Here's the critical point: identifier fails because the tokenizer tries to match a sequence of Unicode word constitituents, and " “" isn't one. So it fails the sequence of non-whitespace characters, and points to the end of the last thing it saw.
So I see no reason why we need to transition to the new parser to fix this. (And the new parser (as of the last comment I saw from Guido) probably doesn't help: he kept the tokenizer.) We just need to make a second pass over the invalid identifier and identify the invalid characters it contains and their positions.
I wouldn't object if the syntax error reported that, say, the wrong type of quote was being used and included something like: Do you mean "?
Wrong kind of quote (not "). Wrong kind of hyphen or minus (-). Etc.
As a permanent resident of Japan, I DEMAND that YOU PERSONALLY implement the SAME TEST for all the Japanese "full-width" operator characters. :-) (This is actually a very common user error, and it's very hard to tell the difference by sight in many fonts, same as directed quotes vs.

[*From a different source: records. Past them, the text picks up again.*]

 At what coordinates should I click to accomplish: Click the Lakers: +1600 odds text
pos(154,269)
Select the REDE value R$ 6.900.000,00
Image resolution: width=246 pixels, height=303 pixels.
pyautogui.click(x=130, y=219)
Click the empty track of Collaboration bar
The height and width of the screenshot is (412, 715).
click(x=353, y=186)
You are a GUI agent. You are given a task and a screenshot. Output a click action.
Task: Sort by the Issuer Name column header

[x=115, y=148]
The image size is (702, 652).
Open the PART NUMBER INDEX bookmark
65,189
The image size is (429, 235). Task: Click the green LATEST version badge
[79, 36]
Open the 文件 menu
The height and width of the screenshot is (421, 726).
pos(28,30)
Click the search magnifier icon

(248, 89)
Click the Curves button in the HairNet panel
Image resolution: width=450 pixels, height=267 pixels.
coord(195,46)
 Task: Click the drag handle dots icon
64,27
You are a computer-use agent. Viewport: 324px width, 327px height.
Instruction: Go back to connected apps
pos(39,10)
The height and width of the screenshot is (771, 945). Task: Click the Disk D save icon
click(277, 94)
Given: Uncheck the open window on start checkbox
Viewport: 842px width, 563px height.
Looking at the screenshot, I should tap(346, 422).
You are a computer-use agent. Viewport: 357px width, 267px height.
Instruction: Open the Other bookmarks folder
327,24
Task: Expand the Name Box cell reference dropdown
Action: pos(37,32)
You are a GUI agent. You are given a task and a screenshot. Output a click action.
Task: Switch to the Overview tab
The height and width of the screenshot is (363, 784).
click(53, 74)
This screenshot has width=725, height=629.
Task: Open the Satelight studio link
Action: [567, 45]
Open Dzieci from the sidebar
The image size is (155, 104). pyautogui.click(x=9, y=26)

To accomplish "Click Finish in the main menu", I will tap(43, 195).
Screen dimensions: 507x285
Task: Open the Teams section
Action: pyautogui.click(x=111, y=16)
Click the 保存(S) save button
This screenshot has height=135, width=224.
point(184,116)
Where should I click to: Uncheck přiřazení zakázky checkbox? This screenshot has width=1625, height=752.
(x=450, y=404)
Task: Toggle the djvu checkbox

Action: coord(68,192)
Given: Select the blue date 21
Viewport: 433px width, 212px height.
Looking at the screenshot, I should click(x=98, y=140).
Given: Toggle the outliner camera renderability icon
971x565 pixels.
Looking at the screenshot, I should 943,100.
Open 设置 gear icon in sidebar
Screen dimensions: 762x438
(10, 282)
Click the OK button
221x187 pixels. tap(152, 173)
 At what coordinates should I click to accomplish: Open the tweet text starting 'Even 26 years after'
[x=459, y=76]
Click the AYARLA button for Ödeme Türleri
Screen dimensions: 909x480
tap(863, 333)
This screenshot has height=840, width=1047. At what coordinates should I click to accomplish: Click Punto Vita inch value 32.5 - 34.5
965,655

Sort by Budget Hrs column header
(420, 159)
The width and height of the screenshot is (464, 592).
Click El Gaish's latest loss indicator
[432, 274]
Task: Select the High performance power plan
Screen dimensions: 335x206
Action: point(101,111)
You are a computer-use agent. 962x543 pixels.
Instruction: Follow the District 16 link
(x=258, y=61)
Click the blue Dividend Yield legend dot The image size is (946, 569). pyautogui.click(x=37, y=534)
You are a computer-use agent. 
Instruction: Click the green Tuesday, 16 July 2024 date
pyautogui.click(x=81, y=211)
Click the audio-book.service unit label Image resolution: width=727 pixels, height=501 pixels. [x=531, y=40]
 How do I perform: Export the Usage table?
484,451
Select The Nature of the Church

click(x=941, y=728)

ASCII quotes in English, but for the whole ASCII repertoire.) This could get really ridiculous.
I think the suggestion that whatever test it is that identified the "invalid character in identifier" defect be fixed to report both the position of the first such character and the list of all such characters is appropriate.
The "wrong kind of quote" stuff belongs elsewhere, and in particular in a linter. Here's an quasi-algorithmic suggestion for that: use the Unicode confusables list (and I think there are many properties such as "related" and "paired" characters that can be indicative). Haven't looked at it in a while; it may not catch all the issues here. But it would be a good start, and quite comprehensive. It might suggest other things linters could be doing, too.